Praticamente, quase todos os produtores de vinho em todo o mundo acrescentam sulfitos. E os alertas no rótulo já existem. Acontece que, segundo pesquisas, a média de sulfitos dos vinhos em todo o mundo é de 80 mg/litro, bem abaixo do requerido pelas várias leis dos países citados.
Porém, o pessoal da saúde dos EUA quer mais: menções claras sobre outros alérgenos contidos nos vinhos. Assim, a cola de trigo (usada às vezes para selar os barris de vinho), as claras de ovos, a gelatina de peixe, a caseína (proteínas do leite) empregadas na clarificação do vinho deverão aparecer nos rótulos. As claras dos ovos, por exemplo, atraem e fixam impurezas e as carregam para o fundo do barril, com perda mínima de cor ou sabor para o vinho. Essa é a ação desses alérgenos: aglutinar partículas resultantes de todo o processo e ir para o fundo do barril. São em seguidas filtradas e temos o vinho claro, límpido, livre dessas partículas. E livre também desses alérgenos. O que eventualmente poderia chegar à nossa mesa é desprezível, no entender dos produtores.
O pessoal da saúde de lá não concorda.
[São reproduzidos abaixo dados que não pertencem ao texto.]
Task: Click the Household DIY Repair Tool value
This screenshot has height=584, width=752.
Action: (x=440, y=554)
E, assim, o produtor fica temendo que, fora a grande despesa que terão em mensurar a eventual quantidade de alérgenos em cada garrafa, os consumidores desistam de um vinho com um aviso de que ele contém cola de peixe, por exemplo. Não é pra menos.
É muita aflição regulatória, gente. Até agora não vi nenhuma ação ou um alerta contra a China, o maior poluidor do mundo com os dióxidos sulfúricos (parente do nosso sulfito): suas emissões em 2005 foram estimadas em 25.49 milhões de toneladas, que chegam à sua casa e pulmões sem avisos.
Almadén Tannat Merlot 2005.
Agradeço ao pessoal da Pernod Ricard pelo suculento presente, que comemora os 30 anos da Almadén no Brasil, vinícola pioneira (a primeira a chegar à Campanha Gaúcha) e líder em vendas em sua categoria. Sucesso, Almadén.